::: EXTRACTED MATERIAL :::
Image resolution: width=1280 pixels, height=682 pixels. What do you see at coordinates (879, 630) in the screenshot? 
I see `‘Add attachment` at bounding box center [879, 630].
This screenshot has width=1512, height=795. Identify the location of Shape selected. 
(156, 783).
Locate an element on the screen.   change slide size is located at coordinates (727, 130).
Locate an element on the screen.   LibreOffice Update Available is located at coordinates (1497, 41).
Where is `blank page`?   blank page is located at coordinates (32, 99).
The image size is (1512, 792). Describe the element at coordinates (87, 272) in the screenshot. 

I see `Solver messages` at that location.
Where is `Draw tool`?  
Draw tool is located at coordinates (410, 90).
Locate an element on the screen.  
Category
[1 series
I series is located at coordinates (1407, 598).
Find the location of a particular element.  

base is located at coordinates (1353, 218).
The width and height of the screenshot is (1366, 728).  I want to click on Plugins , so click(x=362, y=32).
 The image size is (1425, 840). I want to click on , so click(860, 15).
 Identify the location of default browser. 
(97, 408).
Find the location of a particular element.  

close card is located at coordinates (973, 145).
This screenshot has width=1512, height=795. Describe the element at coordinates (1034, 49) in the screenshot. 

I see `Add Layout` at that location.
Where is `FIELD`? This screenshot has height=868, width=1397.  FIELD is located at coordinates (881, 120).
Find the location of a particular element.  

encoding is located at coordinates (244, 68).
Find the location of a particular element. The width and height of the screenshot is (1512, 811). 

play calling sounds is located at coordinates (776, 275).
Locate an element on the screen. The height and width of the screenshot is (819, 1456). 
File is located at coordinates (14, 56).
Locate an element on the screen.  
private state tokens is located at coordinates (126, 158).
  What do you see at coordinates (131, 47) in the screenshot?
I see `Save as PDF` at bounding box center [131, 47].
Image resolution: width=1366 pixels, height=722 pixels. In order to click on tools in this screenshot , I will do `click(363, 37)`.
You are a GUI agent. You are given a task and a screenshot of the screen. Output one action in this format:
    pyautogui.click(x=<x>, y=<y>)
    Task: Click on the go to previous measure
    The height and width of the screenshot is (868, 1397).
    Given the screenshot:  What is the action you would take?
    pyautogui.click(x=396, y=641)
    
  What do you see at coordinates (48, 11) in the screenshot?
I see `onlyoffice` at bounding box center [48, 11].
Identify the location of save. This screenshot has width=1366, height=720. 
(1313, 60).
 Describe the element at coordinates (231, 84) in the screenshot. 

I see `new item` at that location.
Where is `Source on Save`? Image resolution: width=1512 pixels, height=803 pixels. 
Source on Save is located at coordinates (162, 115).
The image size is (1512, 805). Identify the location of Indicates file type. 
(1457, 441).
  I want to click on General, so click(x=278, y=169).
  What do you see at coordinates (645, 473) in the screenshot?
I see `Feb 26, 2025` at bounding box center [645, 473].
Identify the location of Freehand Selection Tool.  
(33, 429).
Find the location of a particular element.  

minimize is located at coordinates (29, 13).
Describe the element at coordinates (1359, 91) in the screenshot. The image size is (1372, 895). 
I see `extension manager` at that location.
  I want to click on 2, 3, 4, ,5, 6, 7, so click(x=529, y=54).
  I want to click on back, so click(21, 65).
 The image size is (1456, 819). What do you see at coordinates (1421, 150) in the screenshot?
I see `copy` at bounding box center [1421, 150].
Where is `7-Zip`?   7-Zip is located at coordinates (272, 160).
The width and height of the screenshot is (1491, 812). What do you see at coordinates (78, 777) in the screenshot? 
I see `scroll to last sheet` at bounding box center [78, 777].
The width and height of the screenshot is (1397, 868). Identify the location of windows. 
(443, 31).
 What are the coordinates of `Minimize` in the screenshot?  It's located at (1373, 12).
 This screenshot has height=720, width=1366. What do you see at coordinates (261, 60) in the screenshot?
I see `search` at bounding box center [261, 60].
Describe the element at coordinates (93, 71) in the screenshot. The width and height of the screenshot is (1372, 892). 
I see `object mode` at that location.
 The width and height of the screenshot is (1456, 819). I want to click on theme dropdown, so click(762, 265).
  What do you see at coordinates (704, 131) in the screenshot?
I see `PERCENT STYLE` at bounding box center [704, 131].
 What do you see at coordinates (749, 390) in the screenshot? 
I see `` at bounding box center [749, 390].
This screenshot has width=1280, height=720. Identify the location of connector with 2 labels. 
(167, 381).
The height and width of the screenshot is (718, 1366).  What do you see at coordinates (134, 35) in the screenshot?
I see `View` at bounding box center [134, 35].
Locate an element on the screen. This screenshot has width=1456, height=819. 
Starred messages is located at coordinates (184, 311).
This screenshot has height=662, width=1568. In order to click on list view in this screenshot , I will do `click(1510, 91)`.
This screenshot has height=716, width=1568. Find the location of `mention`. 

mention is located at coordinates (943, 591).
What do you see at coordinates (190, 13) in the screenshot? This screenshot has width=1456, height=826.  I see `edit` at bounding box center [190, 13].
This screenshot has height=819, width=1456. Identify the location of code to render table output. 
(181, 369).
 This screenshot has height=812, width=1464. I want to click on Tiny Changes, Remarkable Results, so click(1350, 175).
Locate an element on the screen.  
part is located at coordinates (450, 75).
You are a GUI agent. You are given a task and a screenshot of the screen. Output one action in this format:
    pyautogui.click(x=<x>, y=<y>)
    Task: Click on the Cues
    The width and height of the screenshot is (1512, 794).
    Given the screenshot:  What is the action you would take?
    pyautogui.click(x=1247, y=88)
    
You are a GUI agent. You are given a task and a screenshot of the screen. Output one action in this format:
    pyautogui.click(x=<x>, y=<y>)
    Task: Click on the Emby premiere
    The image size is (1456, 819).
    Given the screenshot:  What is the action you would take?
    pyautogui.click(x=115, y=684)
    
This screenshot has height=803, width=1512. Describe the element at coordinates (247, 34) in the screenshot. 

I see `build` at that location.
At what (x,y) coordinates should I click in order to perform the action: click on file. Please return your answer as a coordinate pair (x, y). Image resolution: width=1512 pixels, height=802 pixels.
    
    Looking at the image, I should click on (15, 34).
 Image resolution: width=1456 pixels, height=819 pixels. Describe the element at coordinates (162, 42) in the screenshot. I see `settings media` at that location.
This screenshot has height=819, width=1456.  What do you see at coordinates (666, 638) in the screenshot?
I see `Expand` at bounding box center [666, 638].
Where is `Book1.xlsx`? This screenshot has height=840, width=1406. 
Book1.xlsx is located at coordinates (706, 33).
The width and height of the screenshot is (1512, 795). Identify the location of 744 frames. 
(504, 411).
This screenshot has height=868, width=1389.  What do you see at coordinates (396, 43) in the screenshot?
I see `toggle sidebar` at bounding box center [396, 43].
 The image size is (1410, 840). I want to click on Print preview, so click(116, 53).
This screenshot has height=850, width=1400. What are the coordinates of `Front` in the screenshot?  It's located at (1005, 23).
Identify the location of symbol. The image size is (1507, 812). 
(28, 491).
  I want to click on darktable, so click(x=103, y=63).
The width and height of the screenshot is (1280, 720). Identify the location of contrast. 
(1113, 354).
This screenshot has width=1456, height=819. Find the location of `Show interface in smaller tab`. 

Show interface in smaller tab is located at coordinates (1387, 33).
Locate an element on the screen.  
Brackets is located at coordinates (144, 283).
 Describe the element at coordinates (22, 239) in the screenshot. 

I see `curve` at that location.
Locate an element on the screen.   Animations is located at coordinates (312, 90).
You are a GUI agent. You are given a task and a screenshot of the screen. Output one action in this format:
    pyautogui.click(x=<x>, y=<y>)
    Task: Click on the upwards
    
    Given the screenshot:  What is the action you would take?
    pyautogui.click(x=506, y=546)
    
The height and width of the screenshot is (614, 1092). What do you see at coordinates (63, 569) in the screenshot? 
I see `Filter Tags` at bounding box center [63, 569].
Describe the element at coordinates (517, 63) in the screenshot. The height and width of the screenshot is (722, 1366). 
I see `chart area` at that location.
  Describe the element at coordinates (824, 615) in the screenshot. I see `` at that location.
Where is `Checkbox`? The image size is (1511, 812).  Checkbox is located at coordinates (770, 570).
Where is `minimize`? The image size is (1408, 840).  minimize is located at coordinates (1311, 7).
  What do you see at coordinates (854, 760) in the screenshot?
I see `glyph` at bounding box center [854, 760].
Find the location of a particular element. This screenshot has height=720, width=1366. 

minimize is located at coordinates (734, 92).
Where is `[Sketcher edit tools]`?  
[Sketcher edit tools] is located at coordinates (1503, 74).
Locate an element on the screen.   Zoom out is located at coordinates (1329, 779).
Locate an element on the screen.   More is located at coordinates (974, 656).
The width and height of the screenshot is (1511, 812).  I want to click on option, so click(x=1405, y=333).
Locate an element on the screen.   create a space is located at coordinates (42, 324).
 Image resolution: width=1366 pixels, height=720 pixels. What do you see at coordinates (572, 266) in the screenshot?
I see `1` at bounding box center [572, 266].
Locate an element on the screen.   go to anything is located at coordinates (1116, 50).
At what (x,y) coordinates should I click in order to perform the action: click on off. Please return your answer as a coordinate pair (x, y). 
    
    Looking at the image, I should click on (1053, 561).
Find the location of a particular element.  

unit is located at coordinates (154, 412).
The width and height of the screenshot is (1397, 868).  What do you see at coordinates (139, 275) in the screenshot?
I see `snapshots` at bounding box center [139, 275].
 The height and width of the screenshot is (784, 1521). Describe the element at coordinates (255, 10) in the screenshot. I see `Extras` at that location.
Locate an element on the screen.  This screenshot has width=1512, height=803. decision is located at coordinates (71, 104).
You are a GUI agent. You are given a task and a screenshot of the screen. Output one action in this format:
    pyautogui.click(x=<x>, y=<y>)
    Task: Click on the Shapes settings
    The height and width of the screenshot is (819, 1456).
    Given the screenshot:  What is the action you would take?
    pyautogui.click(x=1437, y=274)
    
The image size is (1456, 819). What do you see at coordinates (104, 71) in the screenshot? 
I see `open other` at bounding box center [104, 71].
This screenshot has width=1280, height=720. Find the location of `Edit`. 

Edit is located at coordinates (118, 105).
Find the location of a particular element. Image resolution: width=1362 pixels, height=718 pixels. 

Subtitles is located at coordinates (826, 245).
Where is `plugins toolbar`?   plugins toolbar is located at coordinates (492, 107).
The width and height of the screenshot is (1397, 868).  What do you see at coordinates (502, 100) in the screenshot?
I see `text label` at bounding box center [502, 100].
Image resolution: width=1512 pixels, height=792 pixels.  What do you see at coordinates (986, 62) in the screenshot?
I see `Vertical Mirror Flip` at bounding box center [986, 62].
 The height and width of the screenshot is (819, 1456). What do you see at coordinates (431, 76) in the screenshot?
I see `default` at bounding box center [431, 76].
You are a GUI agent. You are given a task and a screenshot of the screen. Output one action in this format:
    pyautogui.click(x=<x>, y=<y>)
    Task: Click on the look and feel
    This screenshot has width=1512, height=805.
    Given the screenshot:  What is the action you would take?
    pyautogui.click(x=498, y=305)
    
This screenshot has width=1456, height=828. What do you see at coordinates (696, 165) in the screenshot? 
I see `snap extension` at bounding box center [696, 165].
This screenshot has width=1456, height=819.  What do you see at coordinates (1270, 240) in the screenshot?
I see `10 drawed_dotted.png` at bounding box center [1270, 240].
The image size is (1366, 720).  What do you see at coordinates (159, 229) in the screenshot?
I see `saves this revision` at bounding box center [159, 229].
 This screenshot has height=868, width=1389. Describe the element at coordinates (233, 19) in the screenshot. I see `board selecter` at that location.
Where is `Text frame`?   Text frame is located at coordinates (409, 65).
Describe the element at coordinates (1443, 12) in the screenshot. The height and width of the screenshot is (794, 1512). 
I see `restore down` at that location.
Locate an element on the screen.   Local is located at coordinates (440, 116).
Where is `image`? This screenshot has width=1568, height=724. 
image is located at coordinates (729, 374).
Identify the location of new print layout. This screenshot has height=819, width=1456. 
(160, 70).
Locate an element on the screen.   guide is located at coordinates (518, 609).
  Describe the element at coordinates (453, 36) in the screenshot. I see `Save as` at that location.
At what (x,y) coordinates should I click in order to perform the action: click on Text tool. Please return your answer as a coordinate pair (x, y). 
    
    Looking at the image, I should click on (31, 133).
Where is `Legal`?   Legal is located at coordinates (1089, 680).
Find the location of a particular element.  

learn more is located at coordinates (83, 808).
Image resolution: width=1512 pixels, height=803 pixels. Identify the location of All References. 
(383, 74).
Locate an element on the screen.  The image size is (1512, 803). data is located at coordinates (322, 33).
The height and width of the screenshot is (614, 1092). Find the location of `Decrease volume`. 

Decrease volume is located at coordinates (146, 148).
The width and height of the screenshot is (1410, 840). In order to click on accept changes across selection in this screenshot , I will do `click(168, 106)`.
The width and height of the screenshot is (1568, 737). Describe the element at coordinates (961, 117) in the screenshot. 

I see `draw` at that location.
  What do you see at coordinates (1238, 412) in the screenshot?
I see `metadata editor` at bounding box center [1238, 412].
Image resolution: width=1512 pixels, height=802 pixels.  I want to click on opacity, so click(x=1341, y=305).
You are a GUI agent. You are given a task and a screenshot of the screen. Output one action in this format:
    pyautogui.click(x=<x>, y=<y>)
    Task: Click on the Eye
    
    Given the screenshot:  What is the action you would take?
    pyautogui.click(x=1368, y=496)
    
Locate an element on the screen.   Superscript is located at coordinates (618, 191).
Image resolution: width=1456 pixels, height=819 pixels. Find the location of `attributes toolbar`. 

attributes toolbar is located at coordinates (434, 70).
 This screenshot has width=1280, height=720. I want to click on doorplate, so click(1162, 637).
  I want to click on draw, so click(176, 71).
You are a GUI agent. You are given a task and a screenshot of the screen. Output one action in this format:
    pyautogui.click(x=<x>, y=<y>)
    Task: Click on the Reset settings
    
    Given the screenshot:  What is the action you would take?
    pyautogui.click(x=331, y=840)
:::
● EXERCISE REQUIREMENTS
Copy out the lines of the records verbatim, starting at the line containing "Identify the location of new" and ending at the line containing "learn more is", with both of those lines included.

● ANSWER FOR THIS EXERCISE
Identify the location of new print layout. This screenshot has height=819, width=1456. 
(160, 70).
Locate an element on the screen.   guide is located at coordinates (518, 609).
  Describe the element at coordinates (453, 36) in the screenshot. I see `Save as` at that location.
At what (x,y) coordinates should I click in order to perform the action: click on Text tool. Please return your answer as a coordinate pair (x, y). 
    
    Looking at the image, I should click on (31, 133).
Where is `Legal`?   Legal is located at coordinates (1089, 680).
Find the location of a particular element.  

learn more is located at coordinates (83, 808).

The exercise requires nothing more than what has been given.